* _Supplied entries_:
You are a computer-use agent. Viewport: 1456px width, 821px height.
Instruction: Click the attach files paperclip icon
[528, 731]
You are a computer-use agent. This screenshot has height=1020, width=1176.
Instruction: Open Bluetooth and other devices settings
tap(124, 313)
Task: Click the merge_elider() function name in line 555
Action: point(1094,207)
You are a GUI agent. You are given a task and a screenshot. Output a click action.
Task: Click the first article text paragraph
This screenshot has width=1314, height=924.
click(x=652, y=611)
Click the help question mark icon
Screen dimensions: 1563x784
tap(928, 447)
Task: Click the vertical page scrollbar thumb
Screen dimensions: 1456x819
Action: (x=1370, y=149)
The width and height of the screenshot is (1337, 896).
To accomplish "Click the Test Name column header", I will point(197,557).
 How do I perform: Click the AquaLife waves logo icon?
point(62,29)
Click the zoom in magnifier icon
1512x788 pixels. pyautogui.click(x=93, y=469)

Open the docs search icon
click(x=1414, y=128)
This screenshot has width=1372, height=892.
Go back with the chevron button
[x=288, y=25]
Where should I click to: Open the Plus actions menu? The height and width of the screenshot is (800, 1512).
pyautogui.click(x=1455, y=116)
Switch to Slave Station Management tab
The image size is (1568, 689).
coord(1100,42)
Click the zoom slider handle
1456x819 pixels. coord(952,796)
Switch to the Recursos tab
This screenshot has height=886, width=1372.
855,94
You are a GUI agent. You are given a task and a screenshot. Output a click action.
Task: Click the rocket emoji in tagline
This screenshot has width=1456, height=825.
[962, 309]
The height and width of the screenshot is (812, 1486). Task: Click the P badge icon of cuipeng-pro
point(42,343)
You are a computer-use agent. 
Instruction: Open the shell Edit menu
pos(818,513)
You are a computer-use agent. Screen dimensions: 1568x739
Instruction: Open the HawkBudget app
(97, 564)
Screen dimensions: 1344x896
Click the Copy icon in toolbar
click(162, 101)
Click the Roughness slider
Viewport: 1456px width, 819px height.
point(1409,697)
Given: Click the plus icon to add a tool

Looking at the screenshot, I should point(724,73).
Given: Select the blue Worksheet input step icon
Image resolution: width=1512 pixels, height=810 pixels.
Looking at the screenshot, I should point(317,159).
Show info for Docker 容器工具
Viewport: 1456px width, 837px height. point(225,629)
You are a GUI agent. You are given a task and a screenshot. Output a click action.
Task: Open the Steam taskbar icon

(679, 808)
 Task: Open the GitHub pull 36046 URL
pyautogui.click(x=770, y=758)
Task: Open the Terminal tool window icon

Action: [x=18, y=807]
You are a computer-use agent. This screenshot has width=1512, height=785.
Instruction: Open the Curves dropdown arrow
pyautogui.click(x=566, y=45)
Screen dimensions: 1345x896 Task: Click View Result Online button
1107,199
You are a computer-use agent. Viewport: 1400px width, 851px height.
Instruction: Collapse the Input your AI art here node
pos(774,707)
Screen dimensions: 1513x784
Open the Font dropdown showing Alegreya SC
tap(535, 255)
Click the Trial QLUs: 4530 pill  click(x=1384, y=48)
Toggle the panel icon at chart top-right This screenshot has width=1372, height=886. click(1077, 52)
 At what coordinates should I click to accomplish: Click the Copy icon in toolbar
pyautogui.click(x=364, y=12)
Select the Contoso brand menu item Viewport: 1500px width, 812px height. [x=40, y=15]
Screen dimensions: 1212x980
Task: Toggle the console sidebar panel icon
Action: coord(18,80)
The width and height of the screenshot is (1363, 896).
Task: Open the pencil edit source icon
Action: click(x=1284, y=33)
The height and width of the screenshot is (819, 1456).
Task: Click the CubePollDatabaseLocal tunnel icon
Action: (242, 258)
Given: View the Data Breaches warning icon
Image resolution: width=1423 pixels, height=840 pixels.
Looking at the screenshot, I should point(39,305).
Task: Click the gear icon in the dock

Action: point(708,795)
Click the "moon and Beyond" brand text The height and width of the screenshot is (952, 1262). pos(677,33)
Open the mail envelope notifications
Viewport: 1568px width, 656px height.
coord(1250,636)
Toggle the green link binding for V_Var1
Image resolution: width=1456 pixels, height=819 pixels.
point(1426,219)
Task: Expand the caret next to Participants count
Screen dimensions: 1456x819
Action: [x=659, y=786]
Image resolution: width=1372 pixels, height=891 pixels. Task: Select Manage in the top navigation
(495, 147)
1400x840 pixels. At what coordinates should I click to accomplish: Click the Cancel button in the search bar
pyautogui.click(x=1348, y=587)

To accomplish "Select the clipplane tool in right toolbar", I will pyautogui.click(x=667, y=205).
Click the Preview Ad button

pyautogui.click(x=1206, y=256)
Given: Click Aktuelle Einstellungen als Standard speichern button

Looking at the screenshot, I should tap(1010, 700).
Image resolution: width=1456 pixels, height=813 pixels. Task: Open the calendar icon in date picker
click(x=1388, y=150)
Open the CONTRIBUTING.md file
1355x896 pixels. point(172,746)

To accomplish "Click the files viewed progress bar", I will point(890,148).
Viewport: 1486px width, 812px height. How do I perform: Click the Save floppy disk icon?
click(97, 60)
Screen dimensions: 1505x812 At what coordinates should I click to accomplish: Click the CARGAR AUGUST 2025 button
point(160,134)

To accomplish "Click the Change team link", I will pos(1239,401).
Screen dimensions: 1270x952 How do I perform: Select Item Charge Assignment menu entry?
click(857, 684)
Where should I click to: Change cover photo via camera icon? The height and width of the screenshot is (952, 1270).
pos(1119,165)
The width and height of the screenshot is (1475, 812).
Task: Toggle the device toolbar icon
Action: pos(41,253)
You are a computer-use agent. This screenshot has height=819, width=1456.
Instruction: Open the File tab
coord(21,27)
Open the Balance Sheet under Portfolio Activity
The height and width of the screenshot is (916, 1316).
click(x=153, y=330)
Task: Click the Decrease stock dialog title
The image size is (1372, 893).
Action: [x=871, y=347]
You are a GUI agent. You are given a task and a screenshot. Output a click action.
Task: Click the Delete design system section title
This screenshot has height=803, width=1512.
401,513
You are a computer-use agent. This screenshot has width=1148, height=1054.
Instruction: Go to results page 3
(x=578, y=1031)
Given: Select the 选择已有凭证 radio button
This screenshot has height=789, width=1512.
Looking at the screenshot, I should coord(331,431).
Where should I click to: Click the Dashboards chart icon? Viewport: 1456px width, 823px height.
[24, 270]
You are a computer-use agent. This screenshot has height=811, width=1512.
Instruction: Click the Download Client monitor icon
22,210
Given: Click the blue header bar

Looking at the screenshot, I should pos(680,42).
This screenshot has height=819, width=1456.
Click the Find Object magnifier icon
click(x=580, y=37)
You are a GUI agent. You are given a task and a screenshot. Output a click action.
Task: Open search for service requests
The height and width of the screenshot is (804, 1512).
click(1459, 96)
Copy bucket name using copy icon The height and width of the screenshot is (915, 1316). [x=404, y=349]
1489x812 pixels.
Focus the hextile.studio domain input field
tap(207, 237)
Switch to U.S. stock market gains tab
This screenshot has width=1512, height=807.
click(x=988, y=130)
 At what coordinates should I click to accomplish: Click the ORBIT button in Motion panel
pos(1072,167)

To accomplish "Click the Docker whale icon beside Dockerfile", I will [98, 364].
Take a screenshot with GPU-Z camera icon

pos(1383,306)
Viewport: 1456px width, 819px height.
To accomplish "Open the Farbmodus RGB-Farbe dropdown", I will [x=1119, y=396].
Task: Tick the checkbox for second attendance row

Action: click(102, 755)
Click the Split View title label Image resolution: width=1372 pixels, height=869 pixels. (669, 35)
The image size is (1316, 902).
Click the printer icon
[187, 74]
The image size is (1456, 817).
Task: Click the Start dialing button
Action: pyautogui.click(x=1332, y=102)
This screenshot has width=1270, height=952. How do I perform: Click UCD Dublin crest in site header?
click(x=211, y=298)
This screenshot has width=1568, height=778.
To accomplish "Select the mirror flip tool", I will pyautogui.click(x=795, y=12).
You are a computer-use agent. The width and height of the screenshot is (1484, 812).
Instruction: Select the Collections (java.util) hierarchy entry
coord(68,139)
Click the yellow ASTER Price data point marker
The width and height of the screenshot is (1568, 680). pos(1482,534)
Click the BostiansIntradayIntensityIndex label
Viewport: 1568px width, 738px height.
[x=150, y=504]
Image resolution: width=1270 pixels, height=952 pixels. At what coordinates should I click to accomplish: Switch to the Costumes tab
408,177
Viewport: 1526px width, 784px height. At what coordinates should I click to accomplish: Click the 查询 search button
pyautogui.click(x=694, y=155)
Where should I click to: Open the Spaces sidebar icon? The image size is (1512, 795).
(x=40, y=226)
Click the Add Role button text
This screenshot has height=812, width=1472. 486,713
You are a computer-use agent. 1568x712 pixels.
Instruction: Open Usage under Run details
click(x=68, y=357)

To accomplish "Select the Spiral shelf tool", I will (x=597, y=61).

* _Brief_: Beginning with the line containing "This screenshot has height=789, width=1512." in the material above, copy every line exactly until you have copied the line containing "Task: Open search for service requests".

* _Output for this task_:
This screenshot has height=789, width=1512.
Looking at the screenshot, I should coord(331,431).
Where should I click to: Click the Dashboards chart icon? Viewport: 1456px width, 823px height.
[24, 270]
You are a computer-use agent. This screenshot has height=811, width=1512.
Instruction: Click the Download Client monitor icon
22,210
Given: Click the blue header bar

Looking at the screenshot, I should pos(680,42).
This screenshot has height=819, width=1456.
Click the Find Object magnifier icon
click(x=580, y=37)
You are a GUI agent. You are given a task and a screenshot. Output a click action.
Task: Open search for service requests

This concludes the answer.